Initial experiments and K6 setup using an isolated Otelcol
We start out with a simple K6 script which randomizes the length of a single log between 256 and 2048 characters. Then, we use xk6/faker to generate a Lorem Ipsum sentence. The generated log body will then look something like:
Veniam dolorum consequatur eius quia.
Blanditiis error fugiat debitis ut.
Dignissimos alias voluptatum quaerat debitis.
Qui quae perspiciatis fugit sit. Laudantium explicabo tenetur hic quod. ....
Let’s do an initial experiment to get a feel for K6. We’ll do this initial experiment using the constant VUs executor. With this executor, we can specify the number of VUs and the duration of the test and K6 will attempt to carry out as many requests as possible. This means that K6 will send a request and as soon as that request is completed, it will send another one. See the snippet below:
export const options = {
scenarios: {
custom_vu_test: {
executor: "constant-vus",
vus: 3,
duration: "10m",
},
},
thresholds: {
errors: ["rate<0.01"],
request_duration: ["p(99)<100"],
},
discardResponseBodies: true,
};
The workload being load tested is a single unit of the Otelcol K8s charm. Requests from K6 will send logs to port 4318 of Otelcol which is the default OTLP port over HTTP. Since this charm is isolated and not related to a log storage backend (such as Loki), logs received by Otelcol will be written to STDOUT using the debug exporter. Let’s start with a 4cpu8gb
machine and see where we go from there. The Otelcol charm itself has been constrained to 2cpu4gb
, which is reasonable for a collector.
The objective here is to get a feel for the maximum number of log lines per minute that Otelcol can ingest while passing the following thresholds:
- 99% of responses returned by Otelcol should have status code 200. This means that for the duration of the load test, Otelcol should be generally available and up.
- The 99th percentile of the requests should take less than 100 milliseconds to be complete.
On that note, let’s also confirm whether continuing the tests on a
4cpu8gb
machine is a good idea. We should also settle on the number of logs we want each request to contain. We’ll run the test for 10 minutes. The result looks as below:
Not a bad start! We have alternated between different numbers of VUs and logs per request and seen that as the number of VUs increases, the 99th percentile of responses becomes slower and slower and at around 75 VUs, we start to go over the 100 ms threshold. More importantly, Otelcol was able to take in a maximum of 660,000 log lines per minute in the best case scenario, which is a significantly high number! There are, however, some important takeaways here:
- Going forward, let’s take the middle ground between 1 and 10 logs per request.

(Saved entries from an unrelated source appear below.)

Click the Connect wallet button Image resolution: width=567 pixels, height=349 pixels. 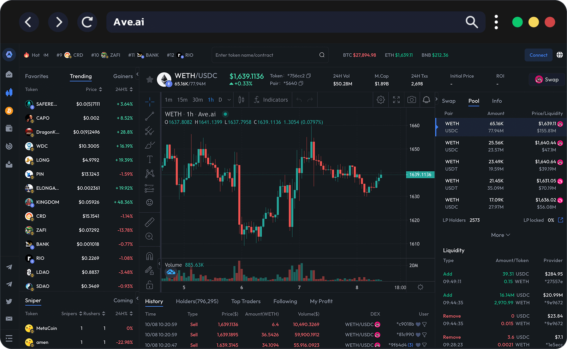(538, 55)
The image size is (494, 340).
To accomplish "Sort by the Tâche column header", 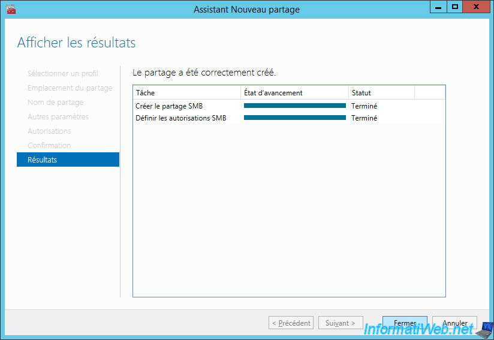I will pos(187,92).
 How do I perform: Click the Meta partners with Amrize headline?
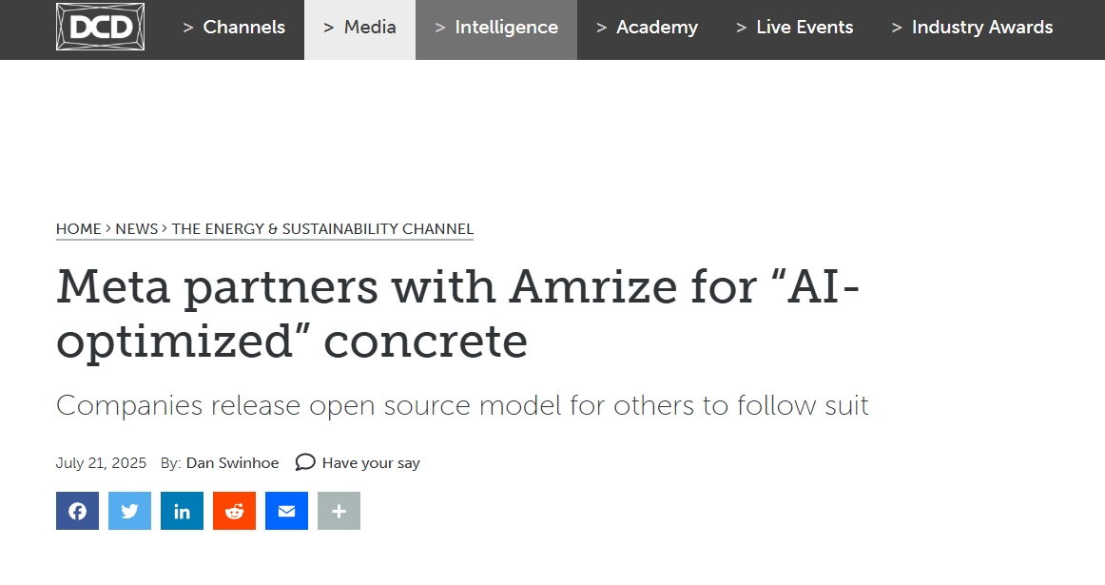(x=458, y=313)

We’ll stick to 5 logs per request from now on.
- Throughout the 10 minute test duration, all four CPU cores were at or above 95% utility. Since both K6 and Otelcol were on the same machine, this suggests that either of them could have been starved of resources which may have negatively impacted their performance. For future tests, we’ll use a host of
12cpu24gb
. We can keep the collector constrained to2cpu4gb
.
Let’s put our improvements to a quick test. We’ll try again with 5 logs per request on two different machines: one of 4cpu8gb
and one of 12cpu24gb
. The results speak for themselves:
We have now managed Otelcol to ingest close to 950,000 logs per minute with an average latency of 53 ms.
Now that we have made some improvements to our initial script, let’s do some serious load testing! So far we have worked only with Otelcol in isolation. In reality, however, having a collector in isolation is often no use! A collector receives telemetry, processes it, and then exports it to an aggregation or storage system. You’ll notice that this pipeline introduces some interesting concepts we can look at:
- The sending queue is part of the exporter part of the pipeline. It is a buffer that temporarily holds telemetry data.

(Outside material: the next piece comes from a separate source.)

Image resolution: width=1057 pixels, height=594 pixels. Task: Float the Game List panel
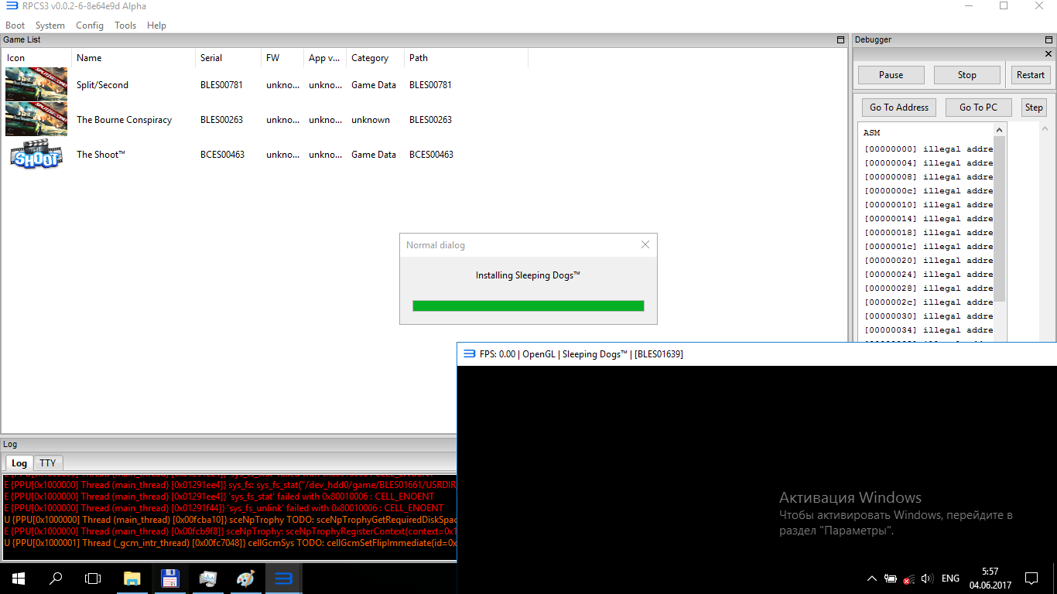pos(841,39)
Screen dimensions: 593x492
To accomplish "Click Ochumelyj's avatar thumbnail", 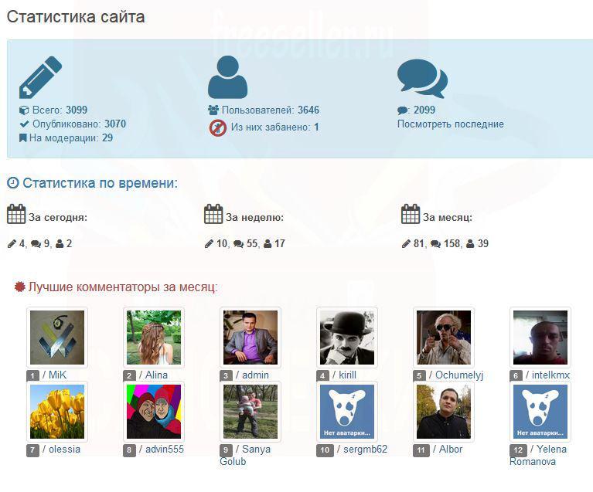I will [x=444, y=338].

- The batch processor groups telemetry data into batches before passing it to the next component (usually an exporter). This improves performance by reducing the number of outgoing calls and making more efficient use of network and CPU resources.
Our focus in the next section is to understand how queuing and batching impact the performance of Otelcol. We’ll look at CPU and memory use, error rate, and response latency to understand this.

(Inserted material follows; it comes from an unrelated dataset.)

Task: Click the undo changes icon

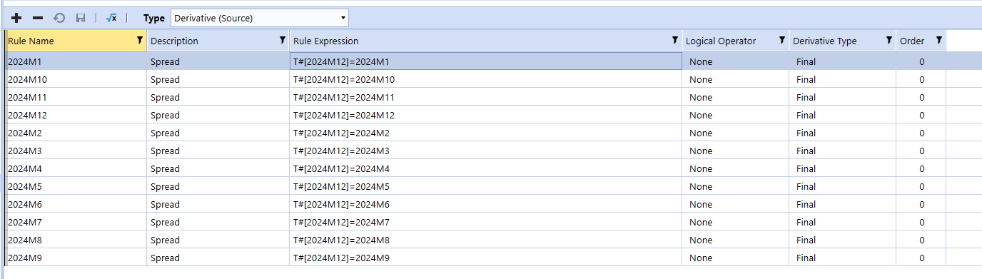Action: (59, 18)

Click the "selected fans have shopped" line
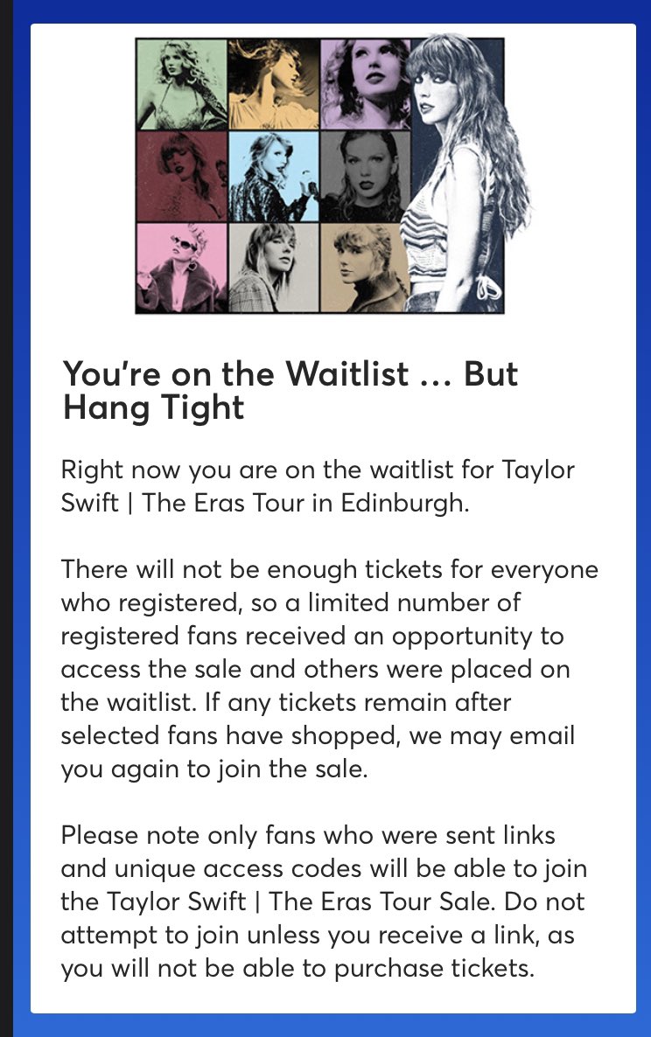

Load testing Otelcol with a Loki stand-in
Since our focus is on logs, we will eventually have to collect telemetry using Otelcol and then send it to Loki. Before we do that though, let’s deploy another Otelcol which will represent Loki (for now at least). Now, we have two Otelcols deployed on K8s, one of them will be the subject of the load test; it will collect telemetry from K6, process it, and then forward it to the second Otelcol (AKA the Loki stand-in) which acts as our log storage solution.
Sending queue
We’ll first check the performance of Otelcol with different queue sizes. From now on, we’ll use the constant arrival rate executor and try different values of log lines per minute. Our K6 config now looks like:
export const options = {
scenarios: {
constant_rate_test: {
executor: "constant-arrival-rate",
rate: 2,000, // iterations per time unit minute - default is 1s (5 logs per iteration)
timeUnit: "1m",
duration: "10m",
preAllocatedVUs: 200,
maxVUs: 300,
},
},
thresholds: {
errors: ["rate<0.1"],
request_duration: ["p(99)<100"],
},
discardResponseBodies: true,
};
Throughout the load test, we will monitor the CPU and memory use of the Otelcol pod.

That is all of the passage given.